A sightline · Constellation

Consumed by the Image

To be looked at is to be turned, a little, into a thing. Cinema keeps returning to the figure of the person consumed by their own image — the star, the beauty, the body offered up to be looked at until there is nothing left but the looking.

Sunset BoulevardAll About EveEyes Without a FaceThe Neon DemonUnder the SkinTitaneThe SubstanceBlack SwanPersona

The constellation begins in old Hollywood's own hall of mirrors. Billy Wilder's Sunset Boulevard and Joseph Mankiewicz's All About Eve, both from 1950, are studies of women destroyed by the image — the faded star clinging to a face the camera no longer wants, the aging actress devoured by the younger one who will become her. The films understand that fame is a contract with the gaze: you offer your face to be looked at, and the looking, which gives you everything, also owns you, and will discard you the moment the image stops selling. To be a star is to be consumed slowly, in public, by the very attention that made you — a vanity that is also a kind of cannibalism, the self eaten by its own surface.

The constellation's modern wing turns the metaphor literal, and the price of the image becomes the price of the flesh. Georges Franju's Eyes Without a Face already pointed the way — a surgeon flaying women's faces to restore his daughter's beauty, vanity rendered as horror — and the contemporary films pursue the logic to its end. Nicolas Winding Refn's The Neon Demon makes the fashion world a place where beauty is literally consumed, cannibalized; Jonathan Glazer's Under the Skin turns the gaze inside out, an alien wearing a desirable female form to harvest the men who cannot stop looking; Julia Ducournau's Titane fuses flesh and metal and spectacle into a body in revolt. The body horror of this constellation is the price of the image made flesh: when the self is a surface offered to be looked at, the surface becomes a battlefield, and the horror is the body's revenge on the image it was reduced to.
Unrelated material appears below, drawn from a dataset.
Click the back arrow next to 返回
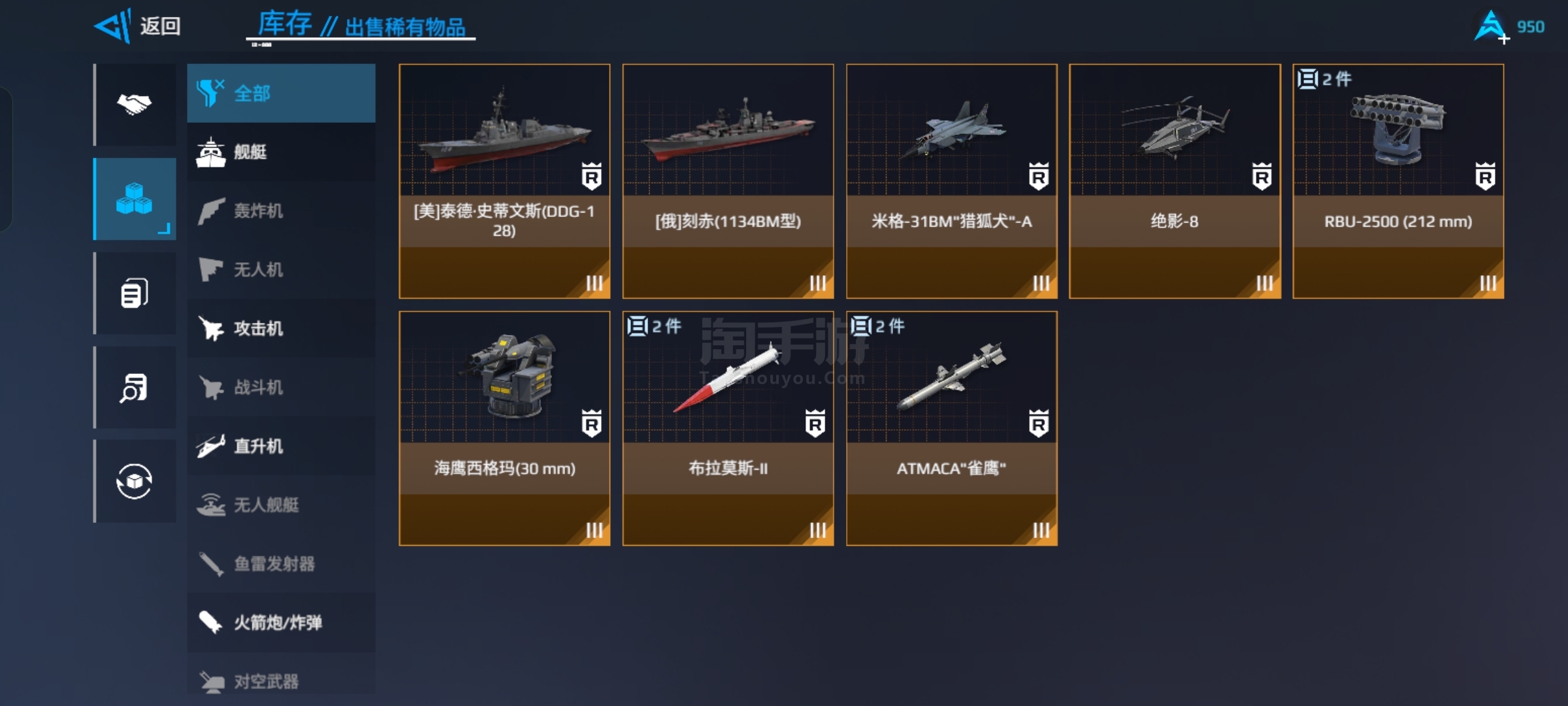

Coralie Fargeat's The Substance is the constellation's apotheosis and its thesis statement: an aging star takes a drug that generates a younger, "better" version of herself, and the two selves war over a single body until both are destroyed, the film a shrieking allegory of the entire system — the demand to be forever young and looked-at, the self-cannibalism of vanity, the body literally torn apart by the impossible image it is required to be. Darren Aronofsky's Black Swan runs the same engine in the ballet world, a dancer destroying her body to become the perfect image of perfection. And Ingmar Bergman's Persona haunts the whole constellation — the actress who stops speaking, the face that will not perform, the self refusing the image it is asked to be.

That is the constellation's deep and newly urgent subject: the violence of being turned into an image, the price exacted by the gaze, the horror of a self reduced to a surface to be consumed. It was always cinema's secret guilt — the medium that makes us love it by turning human beings into images for our eyes — and in an age when everyone is now an image, curated and consumed and discarded on screens all day, the films that once seemed to be about movie stars turn out to be about all of us. We have all become surfaces offered up to be looked at, and these films, from Sunset Boulevard to The Substance, tell the truth the gaze would rather we not feel: that to be looked at is to be eaten, slowly, by the very attention we crave, and that the price of the image is, in the end, the body and the self that paid it.


The line: Sunset BoulevardAll About EveEyes Without a FacePersonaBlack SwanUnder the SkinThe Neon DemonTitaneThe Substance

This line crosses:

Read through: Laura Mulvey, "Visual Pleasure and Narrative Cinema" (Screen 16.3, 1975) · John Berger, Ways of Seeing (1972) · Linda Williams, "Film Bodies: Gender, Genre, and Excess" · Barbara Creed, The Monstrous-Feminine: Film, Feminism, Psychoanalysis.

A note on the argument: the constellation welds two traditions — the looking-relation (John Berger's "men act and women appear," 1972; Laura Mulvey's "to-be-looked-at-ness," 1975) and the theory of bodily excess (Linda Williams' "body genres"; Barbara Creed's cinematic abjection, which carries Kristeva from literature into film). The "consumed / eaten by the gaze" metaphor is this atlas's — literal cannibalism belongs only to The Neon Demon. And Mulvey's male-gaze model is itself contested (bell hooks' "oppositional gaze"); the essay uses it as a starting point, not a last word.